* _WHAT IS REQUIRED_: Leave no line out. Transcribe the whole listing exactly.

* _DATA TO USE_:
• • • • •

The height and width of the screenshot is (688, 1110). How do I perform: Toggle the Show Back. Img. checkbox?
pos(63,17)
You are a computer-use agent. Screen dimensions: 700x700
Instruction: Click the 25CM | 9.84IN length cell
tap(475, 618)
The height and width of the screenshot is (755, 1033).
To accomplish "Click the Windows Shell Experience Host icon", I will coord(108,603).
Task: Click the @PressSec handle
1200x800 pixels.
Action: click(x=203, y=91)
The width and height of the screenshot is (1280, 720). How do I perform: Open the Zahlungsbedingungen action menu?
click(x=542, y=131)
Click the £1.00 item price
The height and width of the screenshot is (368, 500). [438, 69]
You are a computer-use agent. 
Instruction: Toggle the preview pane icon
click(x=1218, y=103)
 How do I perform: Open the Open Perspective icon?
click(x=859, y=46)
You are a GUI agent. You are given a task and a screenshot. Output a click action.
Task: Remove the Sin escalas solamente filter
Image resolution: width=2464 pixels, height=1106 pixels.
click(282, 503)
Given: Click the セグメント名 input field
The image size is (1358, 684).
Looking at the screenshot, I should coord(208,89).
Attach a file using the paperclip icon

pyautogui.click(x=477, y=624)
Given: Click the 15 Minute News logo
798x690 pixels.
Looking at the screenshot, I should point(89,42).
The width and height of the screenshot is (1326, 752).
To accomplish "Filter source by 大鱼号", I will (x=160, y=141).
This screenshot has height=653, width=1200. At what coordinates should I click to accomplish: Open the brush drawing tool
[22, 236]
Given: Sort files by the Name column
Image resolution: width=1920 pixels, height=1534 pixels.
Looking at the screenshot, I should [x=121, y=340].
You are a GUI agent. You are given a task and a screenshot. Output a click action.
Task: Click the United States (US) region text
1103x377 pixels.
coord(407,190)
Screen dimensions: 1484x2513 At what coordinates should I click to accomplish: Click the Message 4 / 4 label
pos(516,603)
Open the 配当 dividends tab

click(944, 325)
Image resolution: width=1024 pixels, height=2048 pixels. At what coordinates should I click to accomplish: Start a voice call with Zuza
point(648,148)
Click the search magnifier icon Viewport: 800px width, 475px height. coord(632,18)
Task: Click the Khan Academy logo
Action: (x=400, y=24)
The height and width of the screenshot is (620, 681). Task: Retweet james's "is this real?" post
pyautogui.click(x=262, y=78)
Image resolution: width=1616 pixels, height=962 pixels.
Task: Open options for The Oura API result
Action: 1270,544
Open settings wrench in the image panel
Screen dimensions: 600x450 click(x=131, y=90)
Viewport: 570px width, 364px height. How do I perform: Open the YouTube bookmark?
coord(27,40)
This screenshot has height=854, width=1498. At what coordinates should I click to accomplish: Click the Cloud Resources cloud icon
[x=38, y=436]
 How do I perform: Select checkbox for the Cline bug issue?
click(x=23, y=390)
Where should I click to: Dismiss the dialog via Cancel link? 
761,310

• • • • •

* _WORKED SOLUTION_:
The height and width of the screenshot is (688, 1110). How do I perform: Toggle the Show Back. Img. checkbox?
pos(63,17)
You are a computer-use agent. Screen dimensions: 700x700
Instruction: Click the 25CM | 9.84IN length cell
tap(475, 618)
The height and width of the screenshot is (755, 1033).
To accomplish "Click the Windows Shell Experience Host icon", I will coord(108,603).
Task: Click the @PressSec handle
1200x800 pixels.
Action: click(x=203, y=91)
The width and height of the screenshot is (1280, 720). How do I perform: Open the Zahlungsbedingungen action menu?
click(x=542, y=131)
Click the £1.00 item price
The height and width of the screenshot is (368, 500). [438, 69]
You are a computer-use agent. 
Instruction: Toggle the preview pane icon
click(x=1218, y=103)
 How do I perform: Open the Open Perspective icon?
click(x=859, y=46)
You are a GUI agent. You are given a task and a screenshot. Output a click action.
Task: Remove the Sin escalas solamente filter
Image resolution: width=2464 pixels, height=1106 pixels.
click(282, 503)
Given: Click the セグメント名 input field
The image size is (1358, 684).
Looking at the screenshot, I should coord(208,89).
Attach a file using the paperclip icon

pyautogui.click(x=477, y=624)
Given: Click the 15 Minute News logo
798x690 pixels.
Looking at the screenshot, I should point(89,42).
The width and height of the screenshot is (1326, 752).
To accomplish "Filter source by 大鱼号", I will (x=160, y=141).
This screenshot has height=653, width=1200. At what coordinates should I click to accomplish: Open the brush drawing tool
[22, 236]
Given: Sort files by the Name column
Image resolution: width=1920 pixels, height=1534 pixels.
Looking at the screenshot, I should [x=121, y=340].
You are a GUI agent. You are given a task and a screenshot. Output a click action.
Task: Click the United States (US) region text
1103x377 pixels.
coord(407,190)
Screen dimensions: 1484x2513 At what coordinates should I click to accomplish: Click the Message 4 / 4 label
pos(516,603)
Open the 配当 dividends tab

click(944, 325)
Image resolution: width=1024 pixels, height=2048 pixels. At what coordinates should I click to accomplish: Start a voice call with Zuza
point(648,148)
Click the search magnifier icon Viewport: 800px width, 475px height. coord(632,18)
Task: Click the Khan Academy logo
Action: (x=400, y=24)
The height and width of the screenshot is (620, 681). Task: Retweet james's "is this real?" post
pyautogui.click(x=262, y=78)
Image resolution: width=1616 pixels, height=962 pixels.
Task: Open options for The Oura API result
Action: 1270,544
Open settings wrench in the image panel
Screen dimensions: 600x450 click(x=131, y=90)
Viewport: 570px width, 364px height. How do I perform: Open the YouTube bookmark?
coord(27,40)
This screenshot has height=854, width=1498. At what coordinates should I click to accomplish: Click the Cloud Resources cloud icon
[x=38, y=436]
 How do I perform: Select checkbox for the Cline bug issue?
click(x=23, y=390)
Where should I click to: Dismiss the dialog via Cancel link? 
761,310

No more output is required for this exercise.